TASK REQUIREMENTS: Which lines of the data below hold "screenshot"? Copy each of them.
MATERIAL SUPPLIED Block Start
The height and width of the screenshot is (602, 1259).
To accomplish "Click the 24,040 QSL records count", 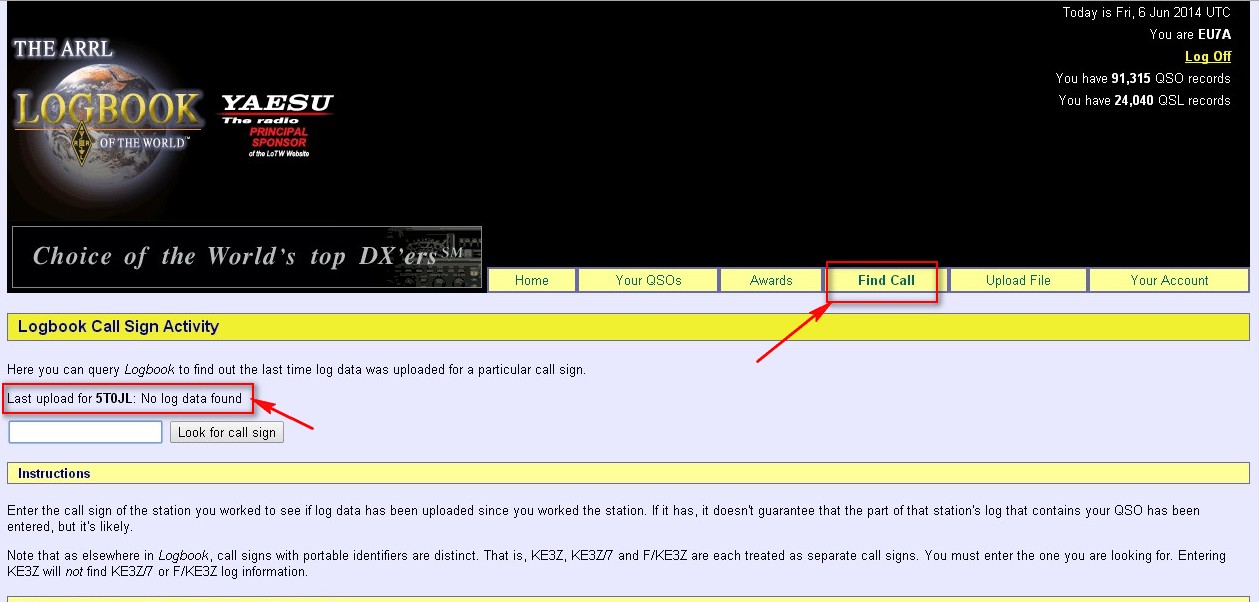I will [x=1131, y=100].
MATERIAL SUPPLIED Block End
MATERIAL SUPPLIED Block Start
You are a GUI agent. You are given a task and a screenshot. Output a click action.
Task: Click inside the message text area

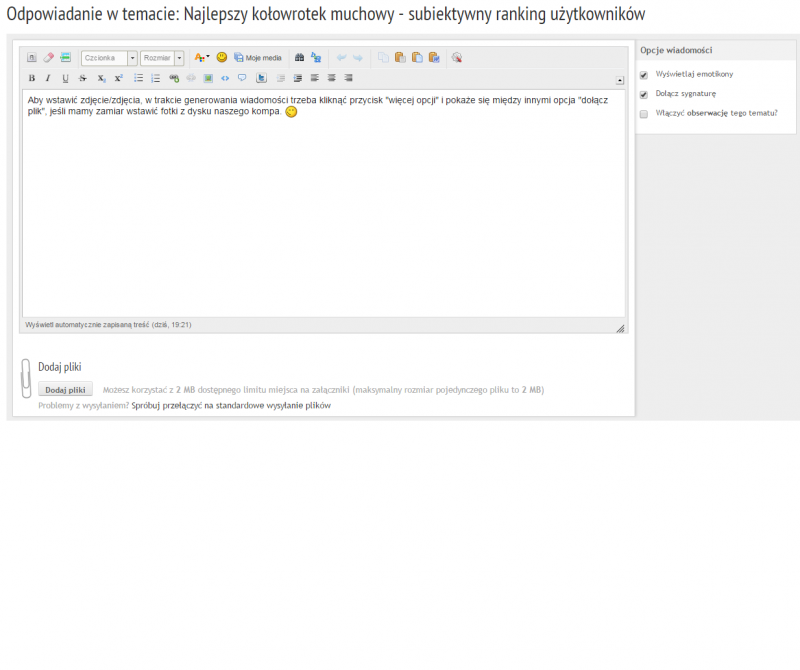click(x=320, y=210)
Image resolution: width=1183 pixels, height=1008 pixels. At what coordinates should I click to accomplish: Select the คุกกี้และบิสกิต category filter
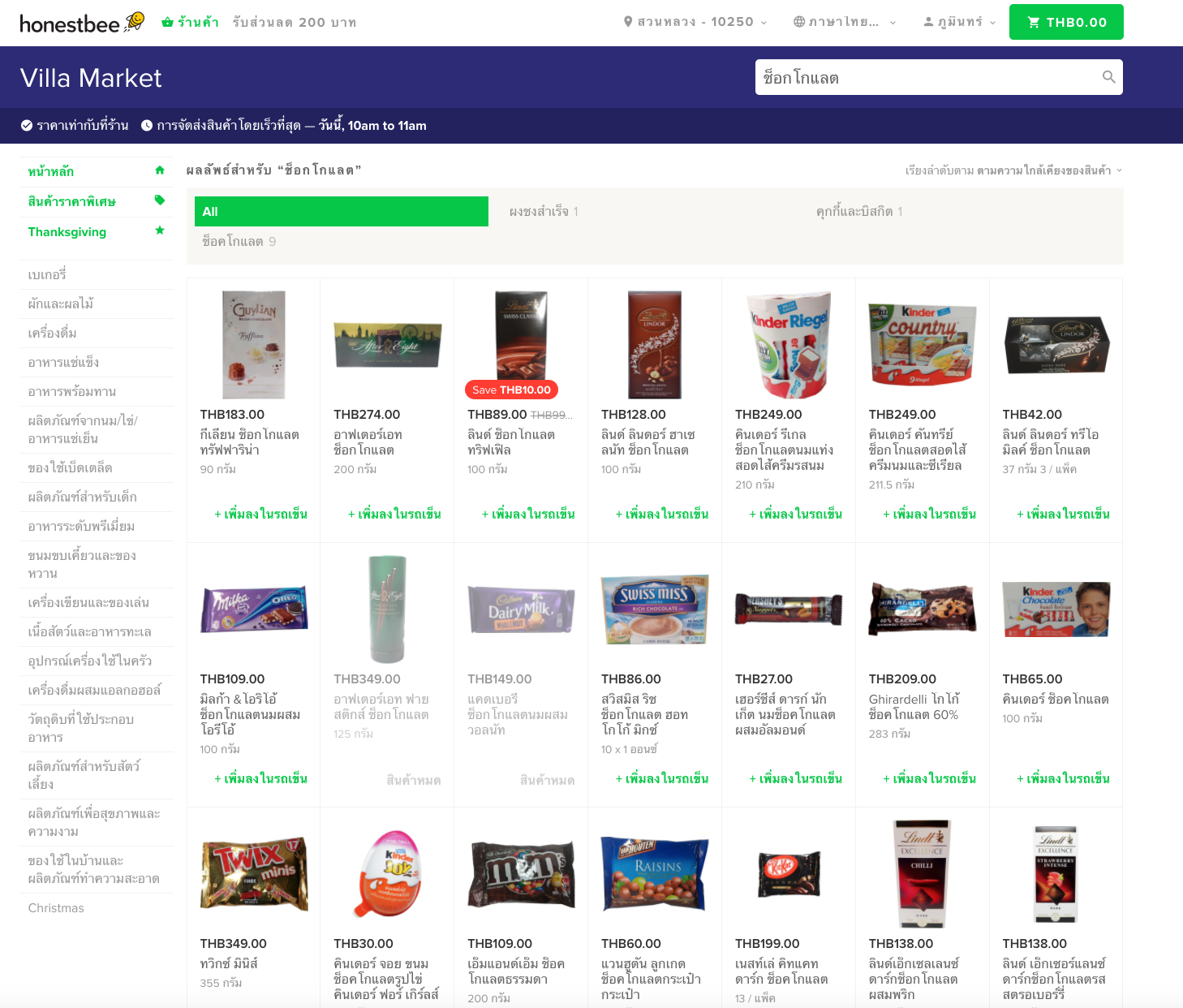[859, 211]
MATERIAL SUPPLIED Block End
MATERIAL SUPPLIED Block Start
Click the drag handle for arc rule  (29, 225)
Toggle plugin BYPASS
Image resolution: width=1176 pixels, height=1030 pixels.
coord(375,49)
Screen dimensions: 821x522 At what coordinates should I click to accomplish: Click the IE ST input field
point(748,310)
MATERIAL SUPPLIED Block End
EXPECTED ANSWER:
The height and width of the screenshot is (602, 1259).
You are a GUI agent. You are given a task and a screenshot. Output a click action.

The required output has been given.